Why does the entropy of a $(K-1)$ order Markov process converge to the entropy of the process itself as $K\to\infty$

49 Views Asked by At

I am working through a book and I just can't seem to see why the following is true:

Let $\mu$ be an ergodic process with process entropy $H$. Let $\epsilon>0$. Let $H_{K-1}=H\left(X_{K} \mid X_{1}^{K-1}\right)$ be the process entropy of the Markov chain of order $K-1$ defined by the conditional probabilities $\mu(a_1^K)/\mu(a_1^{K-1})$. Then one can find a $K$ sufficiently large, such that:

$$H_{K-1}\leq H + \epsilon$$.

Here is what what I got after some calculations:

$$H_{K-1}=-\sum_{a_{1}^{K} \in A^K} \mu(a_1^K) \log \frac{\mu(a_1^K)}{\mu(a_1^{K-1})} $$ where $A$ is a finite alphabet. And by the definition from this book, the entropy of the process $\mu$ is given by: $$H=\limsup_{n\to\infty}-\frac{1}{n}\sum_{a_1^n}\mu(a_1^n)\log{\mu(a_1^n)}$$

I got the following upper bound for the first expression: $$H_{K-1}\leq-\sum_{a_{1}^{K} \in A^K} \mu(a_1^K) \log{\mu(a_1^K)} $$

But it's missing the $1/K$, so that I could say that it converges to $H$, so it does not look promising. Any ideas would be great!

1

There are 1 best solutions below

0
On BEST ANSWER

Notice that $-\sum \mu(a_1^K) \log \mu(a_1^{K-1}) = -\sum \mu(a_1^{K-1}) \log \mu(a_1^{K-1}).$ To see this, simply observe that the first term is $\mathbb{E}_{X,Y}[f(X)]$, for $X = a_1^{K-1}, Y = a_K$. Then since the integrand doesn't depend on $Y$, you can marginalise over it, i.e., $\mathbb{E}_{X,Y}[f(X)] = \mathbb{E}_X[f(X)]$.

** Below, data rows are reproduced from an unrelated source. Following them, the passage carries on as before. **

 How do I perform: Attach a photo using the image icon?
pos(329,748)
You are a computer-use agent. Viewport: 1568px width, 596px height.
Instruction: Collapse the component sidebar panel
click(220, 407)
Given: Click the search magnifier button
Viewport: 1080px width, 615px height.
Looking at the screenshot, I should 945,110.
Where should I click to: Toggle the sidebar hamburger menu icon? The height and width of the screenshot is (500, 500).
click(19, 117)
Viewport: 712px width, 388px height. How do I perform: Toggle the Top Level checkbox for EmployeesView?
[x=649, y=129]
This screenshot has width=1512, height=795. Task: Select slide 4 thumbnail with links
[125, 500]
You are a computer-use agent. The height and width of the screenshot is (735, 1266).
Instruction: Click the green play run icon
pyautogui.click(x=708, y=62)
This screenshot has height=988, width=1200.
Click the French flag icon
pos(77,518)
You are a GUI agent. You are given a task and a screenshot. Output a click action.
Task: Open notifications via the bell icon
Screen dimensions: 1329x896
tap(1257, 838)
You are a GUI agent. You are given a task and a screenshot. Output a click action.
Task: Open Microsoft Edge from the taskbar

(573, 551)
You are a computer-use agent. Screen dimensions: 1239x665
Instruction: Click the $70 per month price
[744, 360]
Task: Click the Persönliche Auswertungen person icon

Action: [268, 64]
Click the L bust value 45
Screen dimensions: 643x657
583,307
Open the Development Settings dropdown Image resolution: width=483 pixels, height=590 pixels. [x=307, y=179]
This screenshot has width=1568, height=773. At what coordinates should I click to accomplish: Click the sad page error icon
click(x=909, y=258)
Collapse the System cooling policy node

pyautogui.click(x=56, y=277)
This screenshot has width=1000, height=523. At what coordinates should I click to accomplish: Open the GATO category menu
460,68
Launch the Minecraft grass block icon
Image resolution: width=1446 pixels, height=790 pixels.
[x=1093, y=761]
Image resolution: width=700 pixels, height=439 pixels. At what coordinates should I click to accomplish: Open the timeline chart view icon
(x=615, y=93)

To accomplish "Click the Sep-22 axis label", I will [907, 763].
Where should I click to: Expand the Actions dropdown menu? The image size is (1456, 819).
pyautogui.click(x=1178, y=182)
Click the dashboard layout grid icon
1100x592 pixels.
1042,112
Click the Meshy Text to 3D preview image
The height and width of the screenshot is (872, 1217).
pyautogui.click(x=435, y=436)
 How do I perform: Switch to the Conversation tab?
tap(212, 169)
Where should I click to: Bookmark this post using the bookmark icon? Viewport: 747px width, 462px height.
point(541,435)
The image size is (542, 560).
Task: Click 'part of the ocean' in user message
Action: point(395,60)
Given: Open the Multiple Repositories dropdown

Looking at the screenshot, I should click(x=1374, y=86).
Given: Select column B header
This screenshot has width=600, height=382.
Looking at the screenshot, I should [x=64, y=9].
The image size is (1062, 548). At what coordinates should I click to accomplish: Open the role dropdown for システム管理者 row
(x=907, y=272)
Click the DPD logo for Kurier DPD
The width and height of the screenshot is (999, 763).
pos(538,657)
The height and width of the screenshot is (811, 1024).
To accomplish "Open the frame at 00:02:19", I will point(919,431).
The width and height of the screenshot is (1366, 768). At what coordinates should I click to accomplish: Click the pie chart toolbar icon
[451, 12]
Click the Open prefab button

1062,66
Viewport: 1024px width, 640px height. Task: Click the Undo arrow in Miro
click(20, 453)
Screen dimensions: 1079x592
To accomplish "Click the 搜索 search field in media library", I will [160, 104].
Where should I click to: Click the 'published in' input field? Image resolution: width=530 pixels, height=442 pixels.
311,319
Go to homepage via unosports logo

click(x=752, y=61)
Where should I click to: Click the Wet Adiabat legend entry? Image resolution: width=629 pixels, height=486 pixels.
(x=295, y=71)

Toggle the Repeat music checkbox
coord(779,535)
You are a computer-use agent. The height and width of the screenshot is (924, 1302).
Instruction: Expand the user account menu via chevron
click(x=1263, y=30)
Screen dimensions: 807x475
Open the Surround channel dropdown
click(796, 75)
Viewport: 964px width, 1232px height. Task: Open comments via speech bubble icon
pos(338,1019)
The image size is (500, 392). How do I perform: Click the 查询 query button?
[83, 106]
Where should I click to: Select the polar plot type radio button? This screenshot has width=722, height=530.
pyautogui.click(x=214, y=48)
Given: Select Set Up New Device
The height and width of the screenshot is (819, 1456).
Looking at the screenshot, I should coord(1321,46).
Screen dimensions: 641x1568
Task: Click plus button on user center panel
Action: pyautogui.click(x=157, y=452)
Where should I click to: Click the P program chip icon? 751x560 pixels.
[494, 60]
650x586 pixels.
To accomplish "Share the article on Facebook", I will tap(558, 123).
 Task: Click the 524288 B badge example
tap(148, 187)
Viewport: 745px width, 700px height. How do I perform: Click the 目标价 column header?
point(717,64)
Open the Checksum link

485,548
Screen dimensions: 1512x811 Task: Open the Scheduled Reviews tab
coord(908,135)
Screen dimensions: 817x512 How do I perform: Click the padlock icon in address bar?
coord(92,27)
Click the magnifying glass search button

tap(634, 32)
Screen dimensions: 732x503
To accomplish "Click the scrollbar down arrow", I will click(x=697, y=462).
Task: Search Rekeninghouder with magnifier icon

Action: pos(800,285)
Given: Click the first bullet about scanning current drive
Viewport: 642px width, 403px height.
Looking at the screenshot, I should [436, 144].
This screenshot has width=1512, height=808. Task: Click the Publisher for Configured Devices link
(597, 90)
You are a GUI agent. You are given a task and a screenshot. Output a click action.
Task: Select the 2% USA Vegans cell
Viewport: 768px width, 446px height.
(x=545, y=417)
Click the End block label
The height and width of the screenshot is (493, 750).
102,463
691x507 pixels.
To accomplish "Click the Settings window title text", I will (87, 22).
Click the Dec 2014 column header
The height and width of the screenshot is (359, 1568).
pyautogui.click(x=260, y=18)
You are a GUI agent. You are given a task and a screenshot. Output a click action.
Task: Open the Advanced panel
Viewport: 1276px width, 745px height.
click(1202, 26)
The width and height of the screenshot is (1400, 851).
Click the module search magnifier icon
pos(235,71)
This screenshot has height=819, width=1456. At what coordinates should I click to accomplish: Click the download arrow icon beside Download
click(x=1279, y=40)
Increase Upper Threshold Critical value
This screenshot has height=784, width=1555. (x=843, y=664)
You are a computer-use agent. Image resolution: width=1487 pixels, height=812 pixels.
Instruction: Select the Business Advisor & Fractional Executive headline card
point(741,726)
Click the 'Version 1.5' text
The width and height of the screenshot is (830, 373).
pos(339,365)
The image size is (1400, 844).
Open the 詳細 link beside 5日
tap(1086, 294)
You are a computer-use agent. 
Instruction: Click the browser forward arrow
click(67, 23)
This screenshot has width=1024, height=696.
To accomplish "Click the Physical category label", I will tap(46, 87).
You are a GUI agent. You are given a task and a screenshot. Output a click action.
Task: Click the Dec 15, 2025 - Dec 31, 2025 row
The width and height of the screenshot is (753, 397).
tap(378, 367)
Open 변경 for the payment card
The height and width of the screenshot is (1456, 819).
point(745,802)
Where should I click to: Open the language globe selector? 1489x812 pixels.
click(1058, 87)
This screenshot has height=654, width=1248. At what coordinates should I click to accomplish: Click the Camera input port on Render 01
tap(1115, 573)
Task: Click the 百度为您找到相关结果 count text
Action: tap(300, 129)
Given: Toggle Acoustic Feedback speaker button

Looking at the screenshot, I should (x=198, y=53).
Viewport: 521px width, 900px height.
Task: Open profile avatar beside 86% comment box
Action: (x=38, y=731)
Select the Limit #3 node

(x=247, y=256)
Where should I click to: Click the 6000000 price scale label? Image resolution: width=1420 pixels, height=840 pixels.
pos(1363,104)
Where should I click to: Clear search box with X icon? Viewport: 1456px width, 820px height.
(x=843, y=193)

This means that you can write $$ H_{K-1} = - \sum \mu(a_1^K) \log \mu(a_1^K) + \sum \mu(a_1^K) \log \mu(a_1^{K-1}) = H(X_1^K) - H(X_1^{K-1})$$

Now, since we only want to show that there exists a $K$ such that $H_{K-1}$ is small, it suffices to argue that $\liminf H_{K-1} \le H$. Indeed, in this case, for any $\varepsilon > 0,$ it must hold that for infinitely many $K$ that $H_{K-1} \le H + \varepsilon,$ else $\liminf H_{K-1}$ would strictly exceed $H$.

But this follows by Stolz-Cesaro, since $$ \liminf \frac{H_{K-1}}{1} = \liminf \frac{H(X_1^K) - H(X_1^{K-1})}{K - (K-1)} \le \limsup \frac{H(X_1^K)}{K} = H.$$